ALTI E BASSI – In questi anni Obiang ha avuto momenti di esaltazione e altri più difficili: «In questi anni ho avuto momenti belli e meno belli, sono maturato e ho imparato tanto, sono cresciuto. Ho capito cosa vuol dire essere un calciatore, prima pensavo che i miei eroi, come Zidane, dovessero sempre essere al massimo e che non potessero sbagliare mai, ora capisco che non è tutto così semplice, perché ci possono essere problemi in famiglia, squadra, infortuni, problemi, che devi imparare a gestire da solo. Certe cose le capisce solo quando diventi veramente un calciatore». C’è stata una svolta nella sua carriera: «La svolta a livello di carriera è stata sicuramente l’esordio, appena entrato in campo ho capito che era possibile diventare calciatore. Poi la stagione in B in cui mi è stata data la possibilità di diventare protagonista mi ha dato ulteriore consapevolezza».

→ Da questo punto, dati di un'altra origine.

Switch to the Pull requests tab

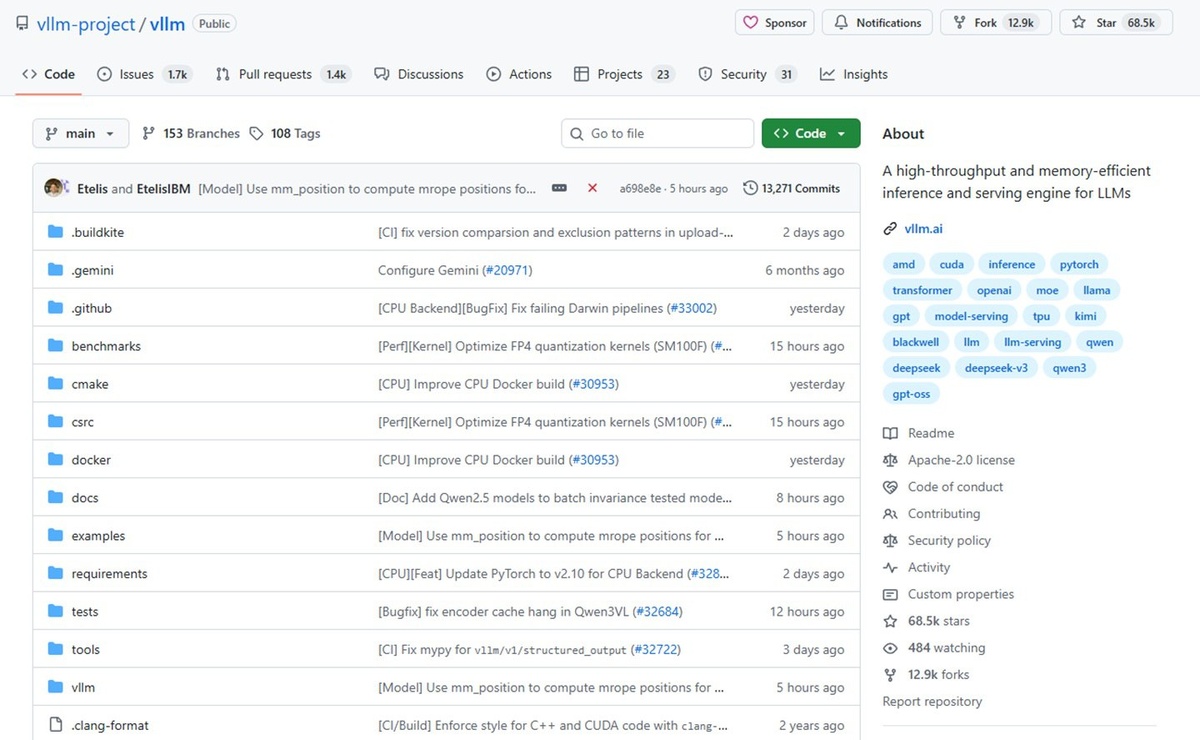pyautogui.click(x=275, y=74)
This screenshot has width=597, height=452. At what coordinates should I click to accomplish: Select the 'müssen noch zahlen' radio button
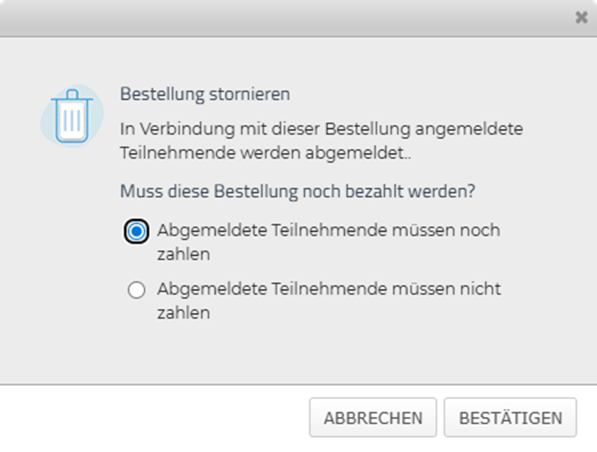pos(136,231)
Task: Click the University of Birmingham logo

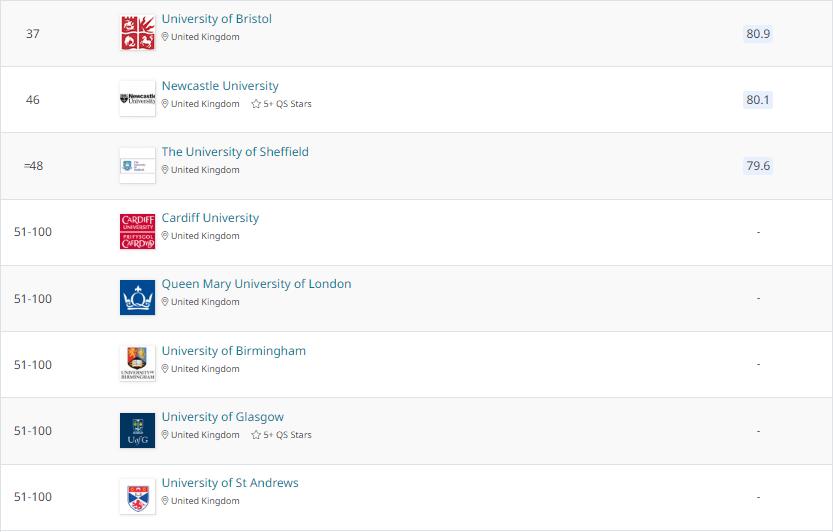Action: tap(137, 364)
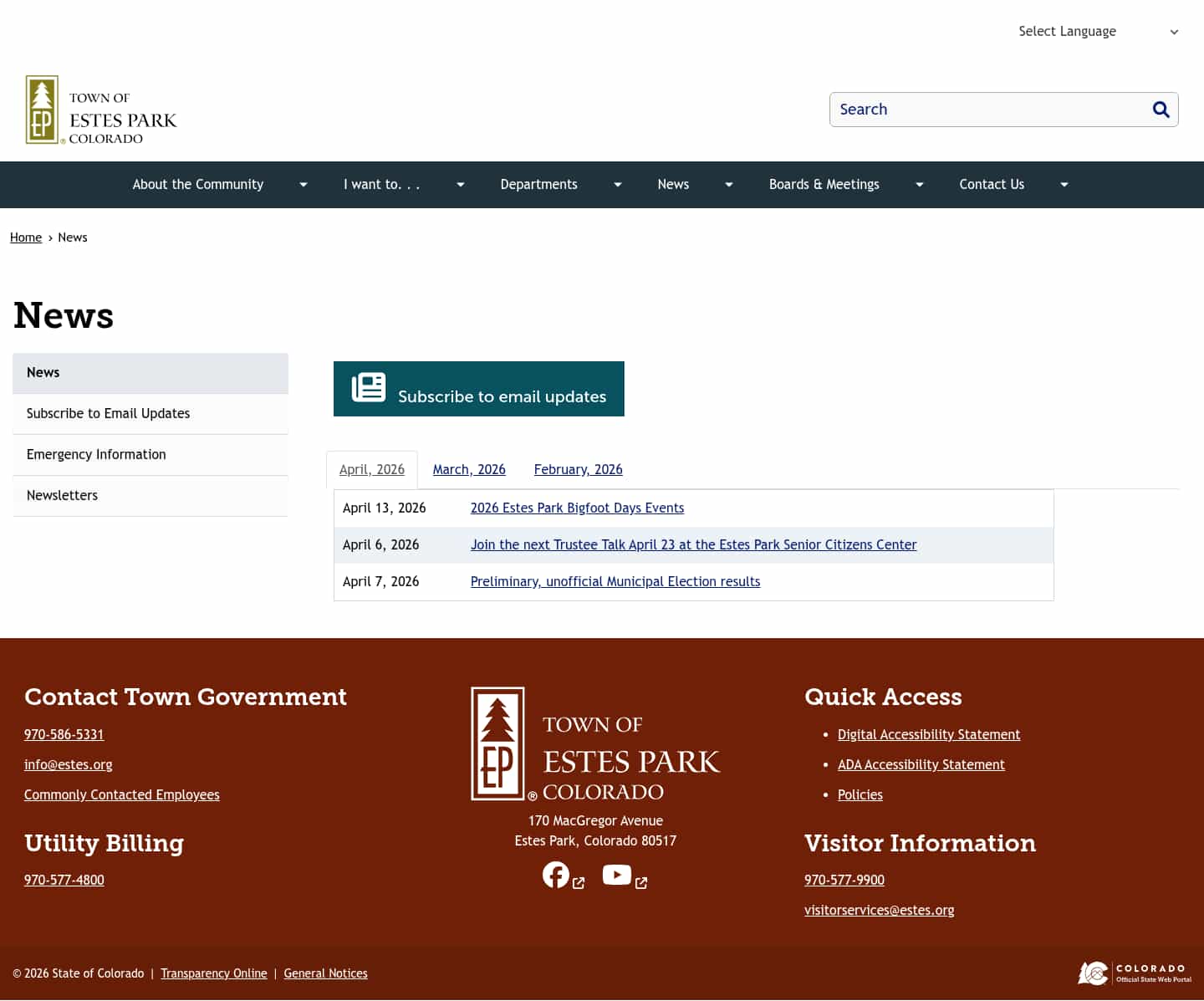Expand the Departments navigation menu
This screenshot has width=1204, height=1001.
pos(617,184)
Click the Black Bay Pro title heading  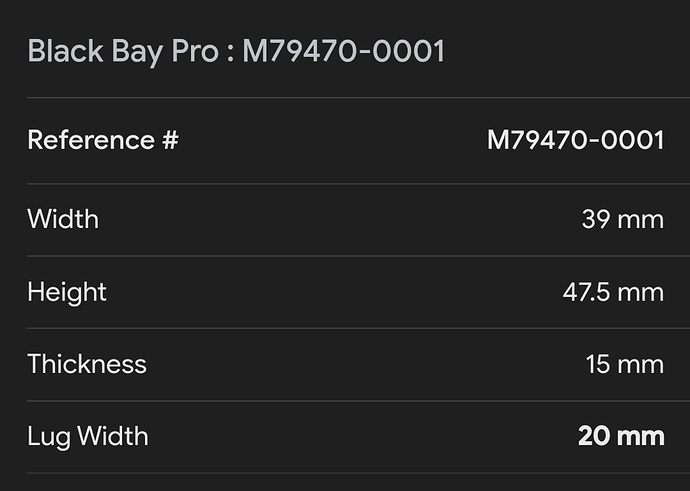coord(236,52)
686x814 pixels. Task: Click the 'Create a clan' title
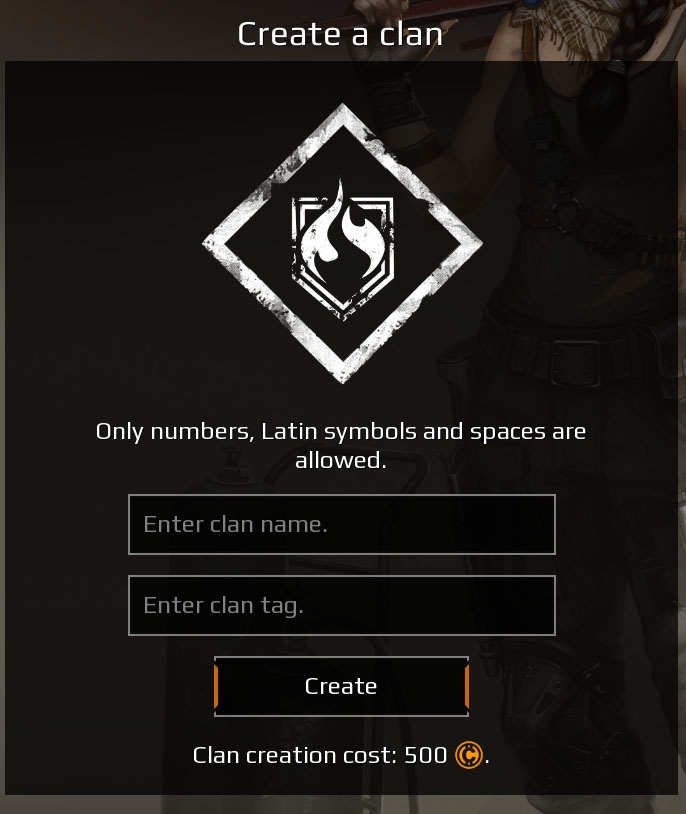[x=340, y=34]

OBIETTIVI E FERRERO – Ci si chiede quale sia a questo punto l’obiettivo stagionale della Samp: «Al momento non ci pensiamo. All’inizio era rimanere nella zona sinistra della classifica e siamo qua. Ora domenica dopo domenica cercheremo di rimanerci e a fine stagione vedremo dove saremo arrivati». Sulle offerte estere: «Non leggo i giornali sportivi quindi non conosco queste notizie, ma sicuramente fa piacere perché vuol dire che sia io che la squadra stiamo facendo grandi cose». E su Ferrero: «Mi ha chiamato solo una volta, infatti non capivo se mi volesse sentire veramente o se si fosse sbagliato. I ragazzi una volta mi hanno fatto uno scherzo, gli ho chiesto il numero di un ristorante e mi hanno dato quello del presidente (ride, ndr). Ogni tanto mi manda qualche messaggio».